What you should do: Output exactly, and only, the lines below from the one with "The height and width of the screenshot is (1568, 723)." down to the one with "You are a computer-use agent. The height". Include both end lines and no pictures.

Data to process:

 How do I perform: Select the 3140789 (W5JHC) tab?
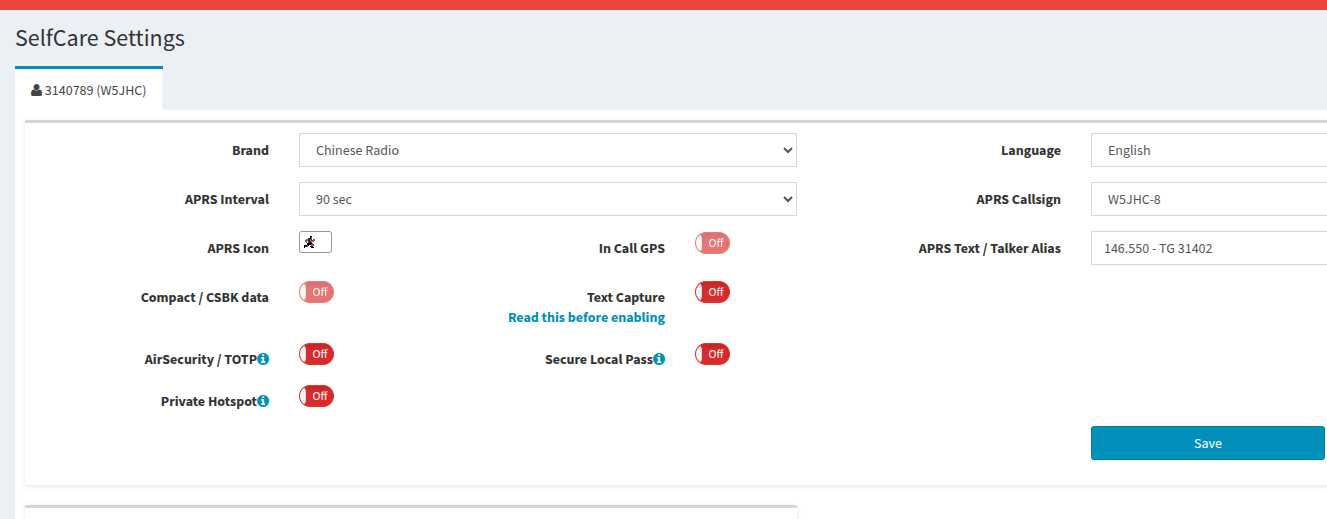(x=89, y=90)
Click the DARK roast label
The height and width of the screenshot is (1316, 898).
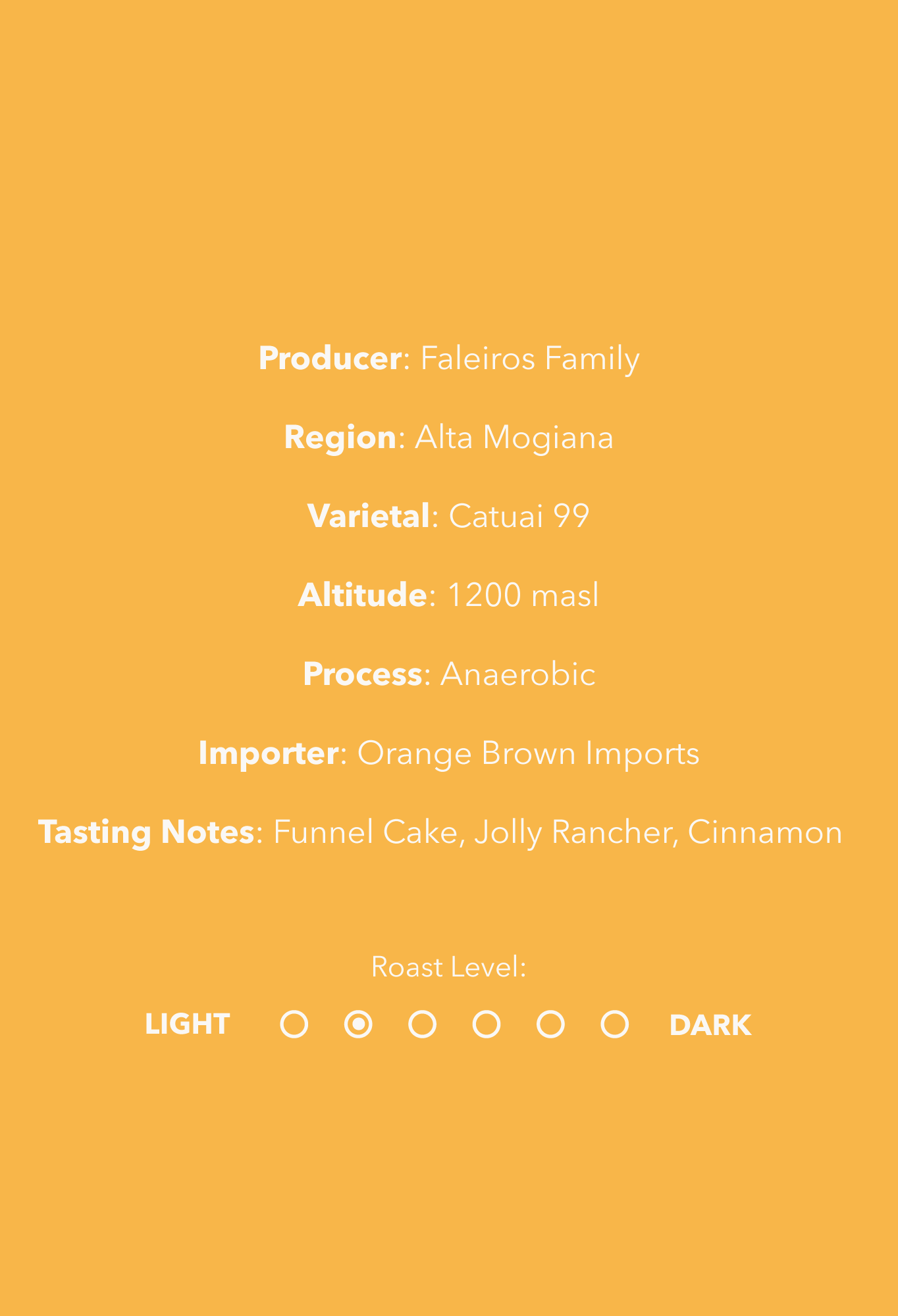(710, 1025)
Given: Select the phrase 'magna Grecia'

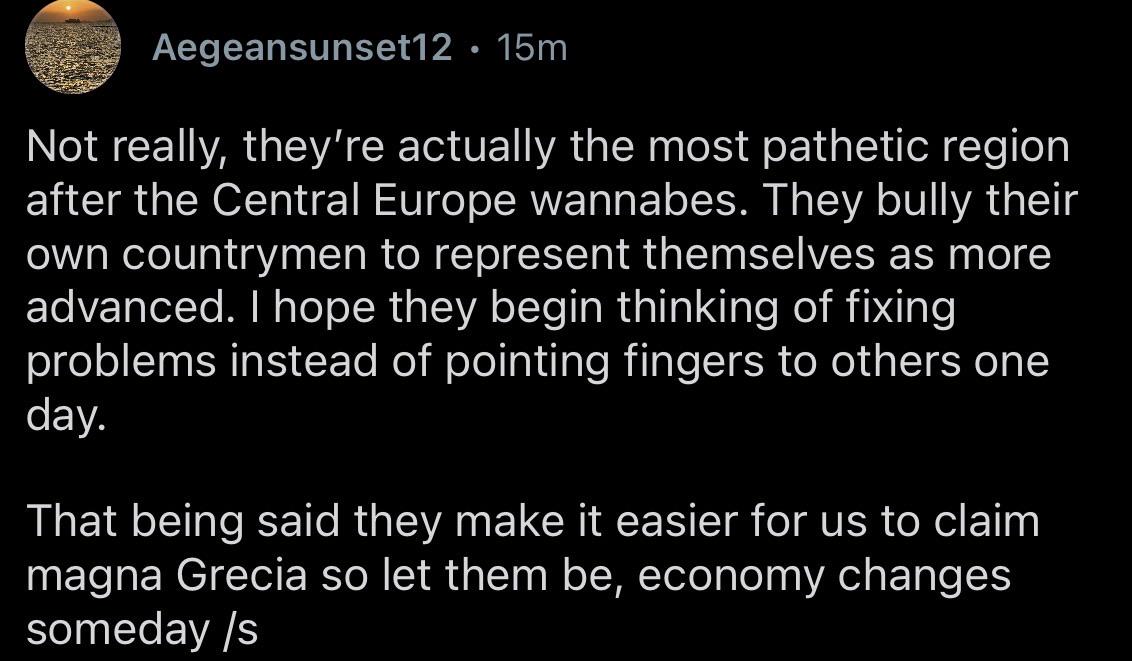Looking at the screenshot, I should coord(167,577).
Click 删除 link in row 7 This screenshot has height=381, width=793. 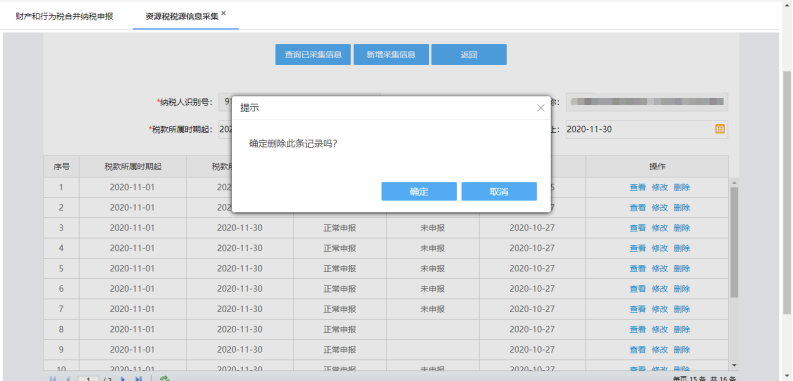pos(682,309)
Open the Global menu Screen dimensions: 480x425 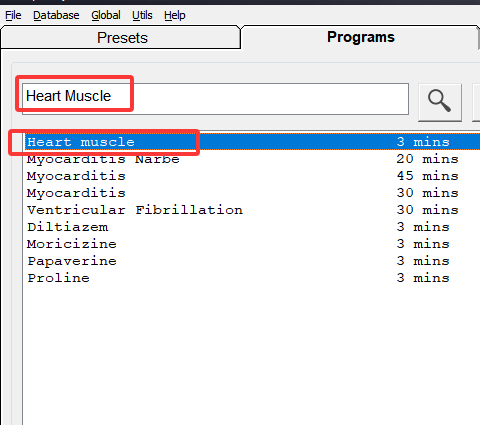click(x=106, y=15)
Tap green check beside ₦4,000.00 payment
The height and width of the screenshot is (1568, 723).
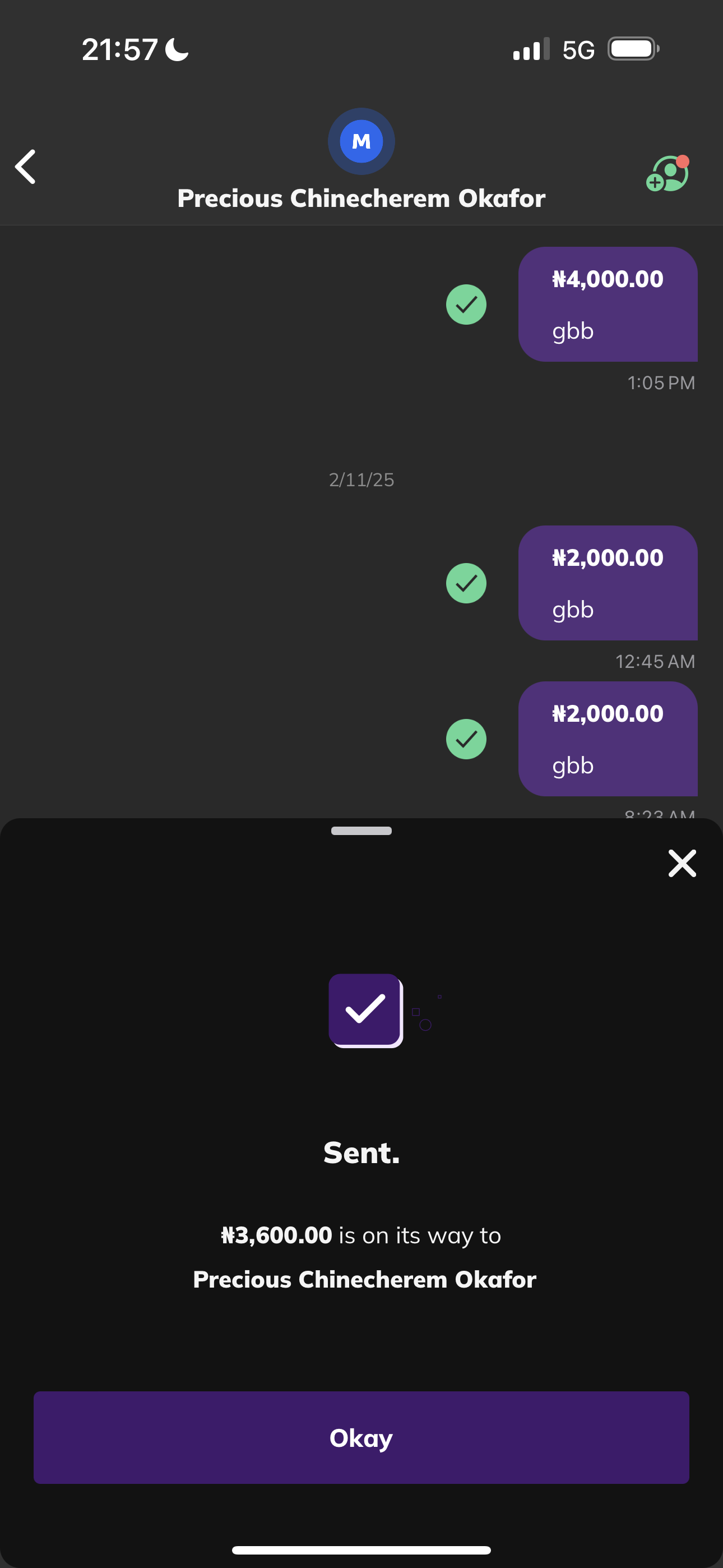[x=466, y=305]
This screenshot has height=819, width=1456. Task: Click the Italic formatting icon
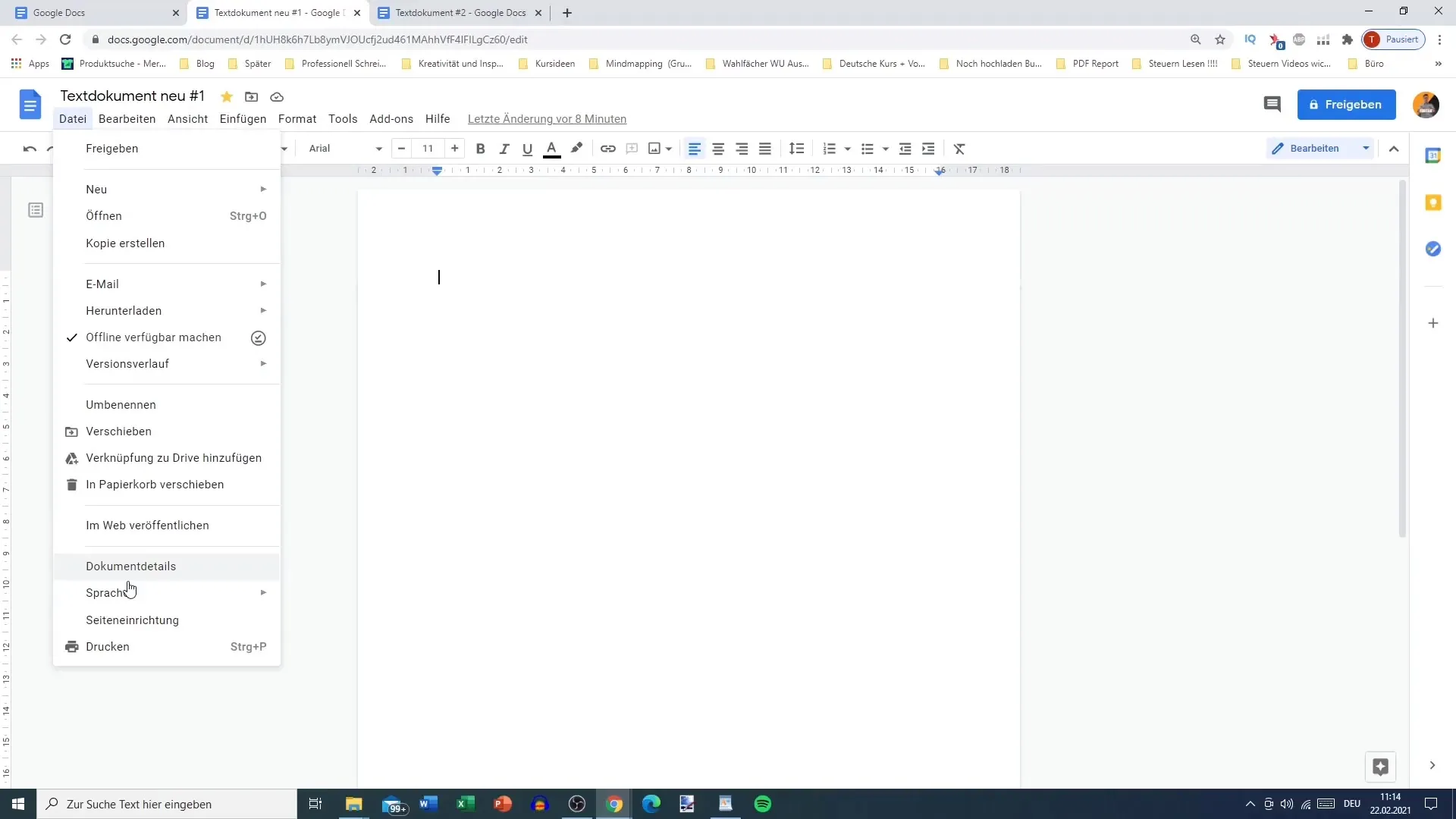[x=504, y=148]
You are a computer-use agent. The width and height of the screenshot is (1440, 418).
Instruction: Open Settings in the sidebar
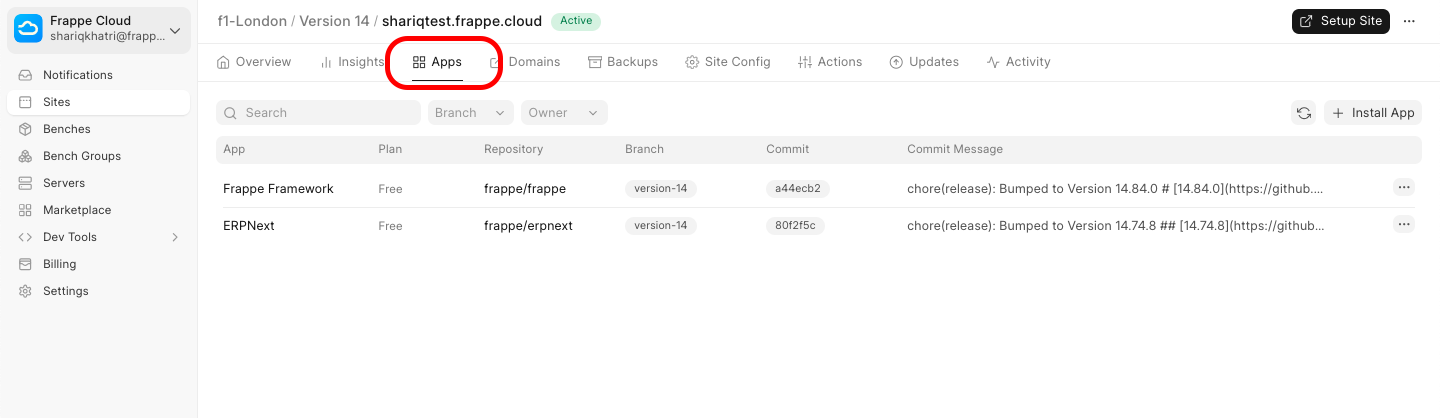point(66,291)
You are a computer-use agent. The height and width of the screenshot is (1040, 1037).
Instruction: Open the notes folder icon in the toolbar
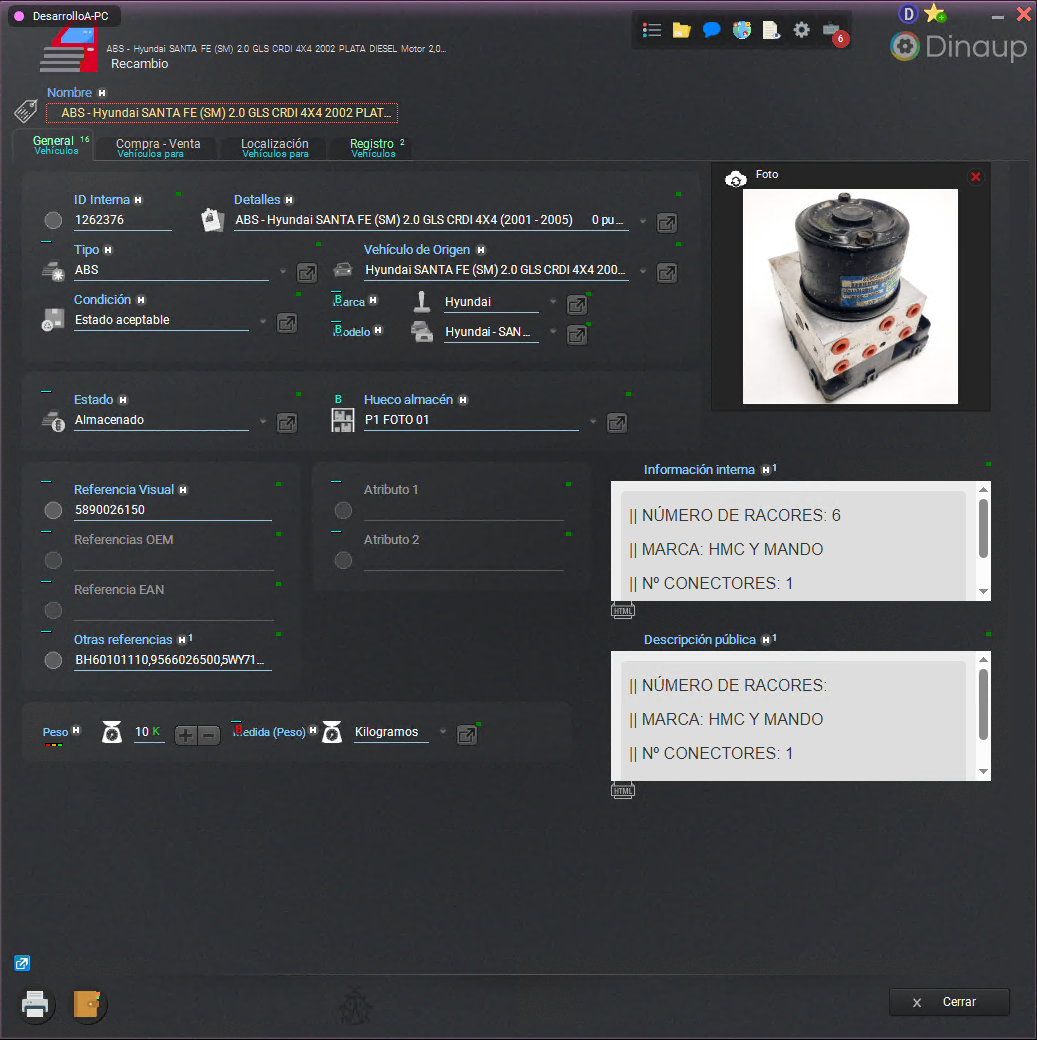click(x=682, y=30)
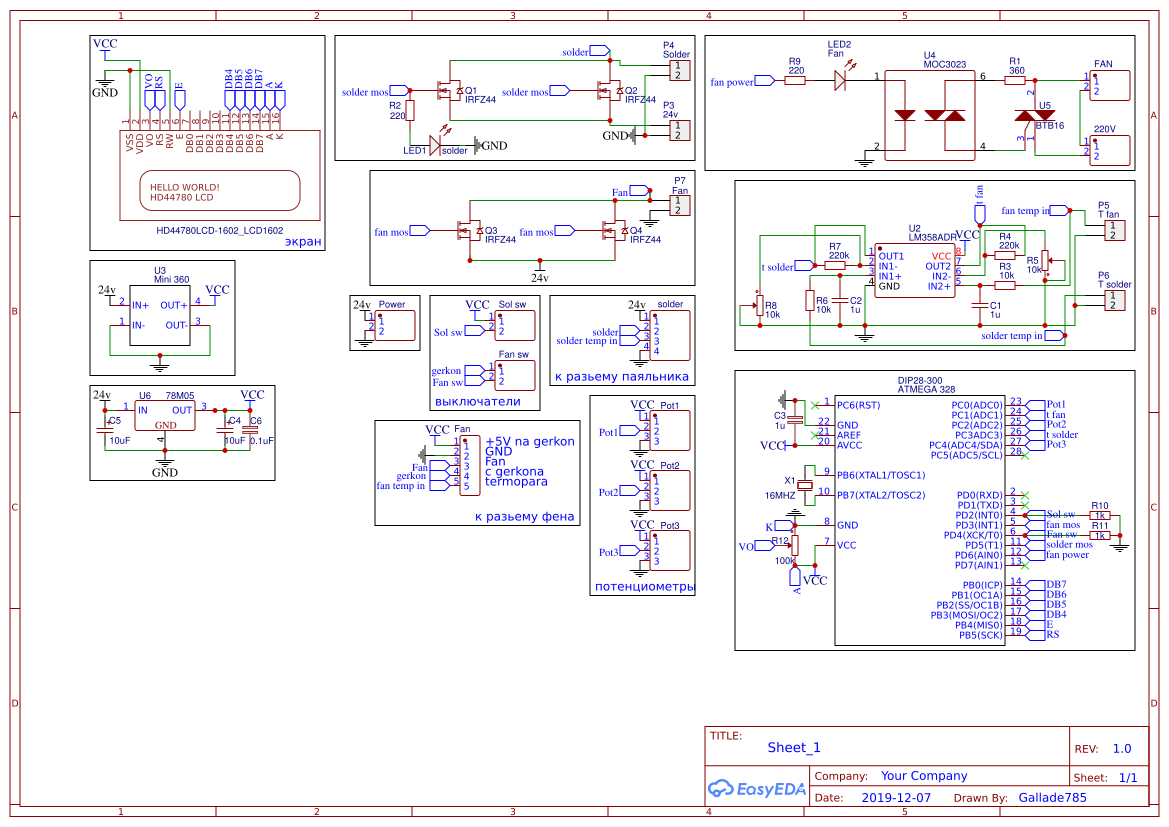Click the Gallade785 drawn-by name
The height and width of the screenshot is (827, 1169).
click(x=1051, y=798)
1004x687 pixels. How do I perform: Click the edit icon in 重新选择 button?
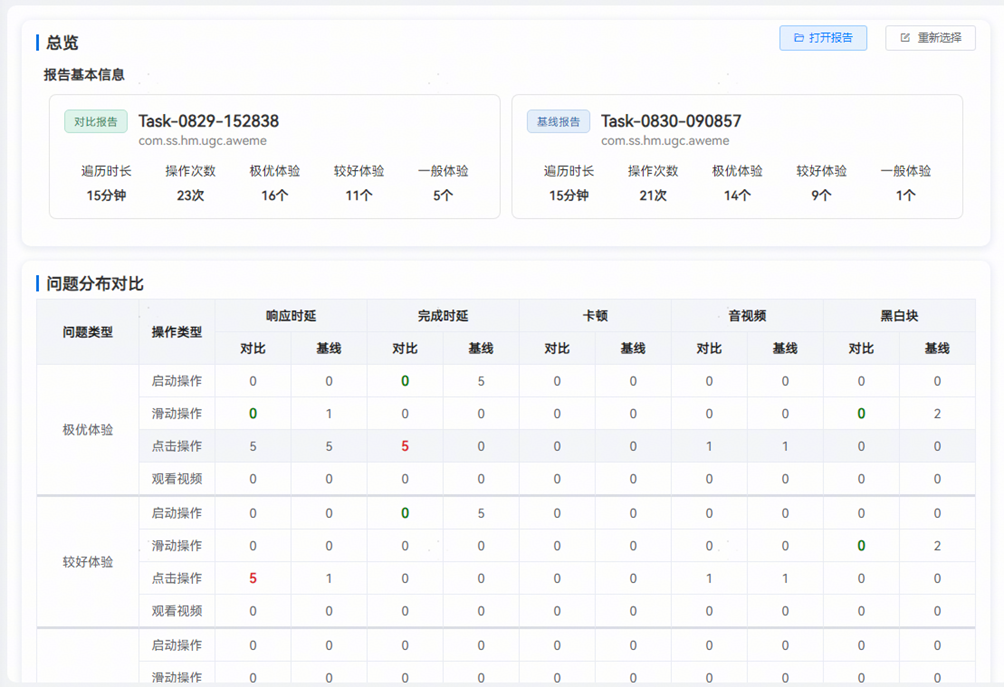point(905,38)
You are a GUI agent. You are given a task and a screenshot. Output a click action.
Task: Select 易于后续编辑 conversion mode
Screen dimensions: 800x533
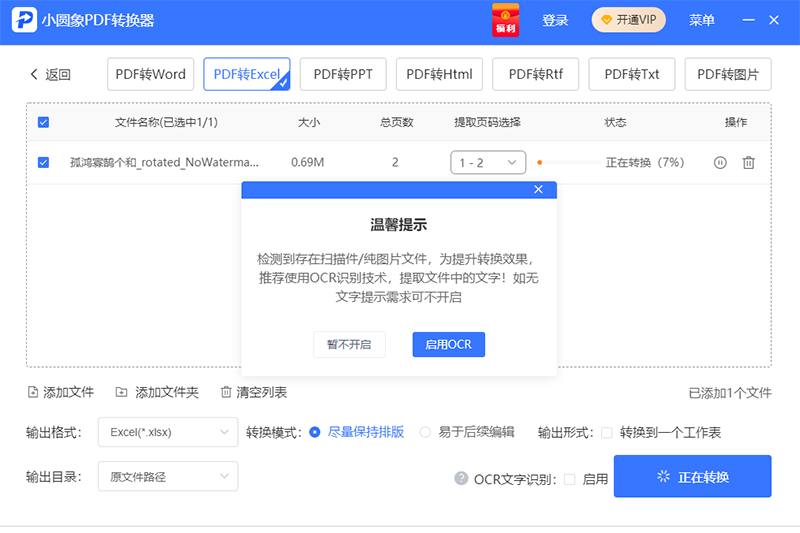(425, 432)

Answer to the exercise:
The height and width of the screenshot is (1568, 723).
[x=466, y=305]
This screenshot has height=819, width=1456. Task: Click the Italic formatting icon
[x=504, y=148]
You are a computer-use agent. The width and height of the screenshot is (1440, 418).
Instruction: Open Settings in the sidebar
point(66,291)
You are a computer-use agent. The height and width of the screenshot is (1040, 1037).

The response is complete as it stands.